Nomination: The Pilot

It’s getting close to the February 14th deadline for Planetary Awards nominations, so it’s time I threw my short story candidate into the ring.  Well, not literally.  As you’ll see below, that would be dangerous.

Last month, I posted a list of short stories I was considering for nomination.  I ended up choosing none of them.  I continued reading short stories after that post, and I’ve decided to nominate “The Pilot” by Andrew Mayne, from the collection “Predator: If It Bleeds“.


Many of the stories in this collection are set during historical time periods (there’s a samurai story, a viking story, etc.), and “The Pilot” is set during the Cold War, some time in the 70’s or 80’s.  The main character is an SR-71 Blackbird pilot who is shot down after he’s sent to observe suspicious happenings on a Soviet island in the North Pacific.
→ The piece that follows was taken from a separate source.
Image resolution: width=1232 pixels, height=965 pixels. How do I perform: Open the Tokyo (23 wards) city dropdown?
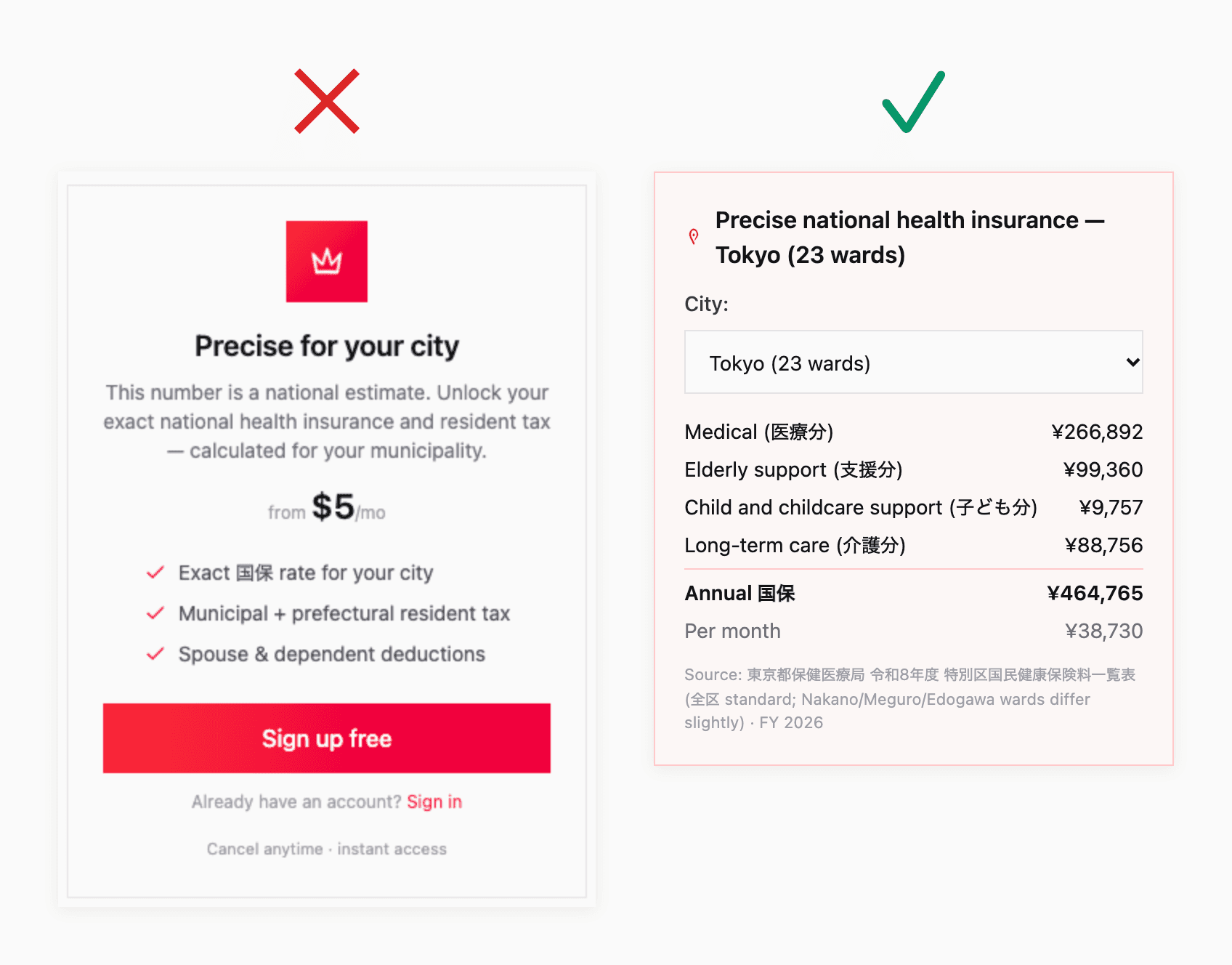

The story made me nostalgic for the Cold War.  It was a simpler time.  You knew you were either going to die in a nuclear war, like in The Day After, or in an exchange of gunfire with communist troops, maybe in a Red Dawn scenario.  These days, it’s wide open.  Most of us have no idea what’s going to kill us.  It’s stressful.  Kim Jong-un is trying to bring back the good old days, but it’s just not the same.  Give it a rest, Jong-un, you’re no Brezhnev.

Red Dawn

Getting back to “The Pilot”, the story had one heck of a twist in the middle.  A lot of sci-fi short stories use twists, so you find yourself watching for them, but this one blindsided me.  I knew I was reading a predator anthology, so I was expecting one or more predators, but I didn’t see one coming at the moment the twist happened.  Now, I’ve realized the author is THAT Andrew Mayne, so it’s not shocking that I didn’t spot the twist ahead of time.

So, for the combination of historical fiction that captured its time period, and a twist that I wasn’t expecting, I’m giving “The Pilot” my nomination for best short story of 2017.

Andrew Mayne has a number of books for sale at Amazon, including mysteries, sci-fi thrillers, and how-to books on writing.  I think I’ll pick up one of his mysteries as a gift for my parents, and another one of his books for myself.


  1. I think I’d have a bit of trouble with that story. How did a blackbird get shot down? I hope the author has a real good explanation for it.

    1. I’ll have to go back to the story and check. My first guess is that some predator tech knocked it out.

      1. Yeah, that would probably work. 🙂

  2. Dang, completely missed this collection coming out last year. Outside of “The Pilot” how where the other stories?

    1. Pretty good. I’ll be reviewing the collection, but I want to finish my magazine reviews before starting on anthologies. I only gave one story a low score, and I’m guessing I gave 3 star to about half the others, and 4+ to the other half. That might not sound great, but it’s really high compared to other anthologies I’ve been scoring.

      It was much better than the Aliens: Bug Hunt collection that came out earlier last year. I’ll also review it some day, but my average rating was pretty low on it.

  3. That sounds really interesting. My only knowledge of predator and aliens is from Prometheus and talking to my husband. I missed out on all those stories and movies and I’m still too scared to watch them.

    Thank you for subscribing to my book review blog, Contemplateandintimate. My most recent sci-fi review was for The Warrior’s Apprentice in the Vorkosigan saga. Have you read those stories?

    1. The Predator anthology is pretty good (much better than a similar Alien anthology that also came out last year), but I’d probably recommend seeing the first movie or two before reading it, if you can.

      Yes, I’ve read all of the Miles Vorkosigan books, but only one or two of the ones that don’t feature him. I enjoyed the books featuring Miles, except for Winterfair, which I found dull.

      I was planning to check out your review today, I’ll take a look at it now.

      1. I was wondering if Miles would be back again! He’s a really great character, I love his sense of humor.

        1. I think there are about 12 books with Miles, and a handful of others set in the same universe but without the Miles character. The non-Miles ones that I’ve read haven’t been as good.

          1. Oh, wow! I had no idea that the series was that long…. that’s intimidating.

            1. She’s good at wrapping up the plot line to each individual story, so you can stop or take a break anywhere without needing to rush to the next book.

            2. I noticed that with the first Miles story, which is why I wasn’t expecting him to come back! Thanks for sharing your knowledge with me!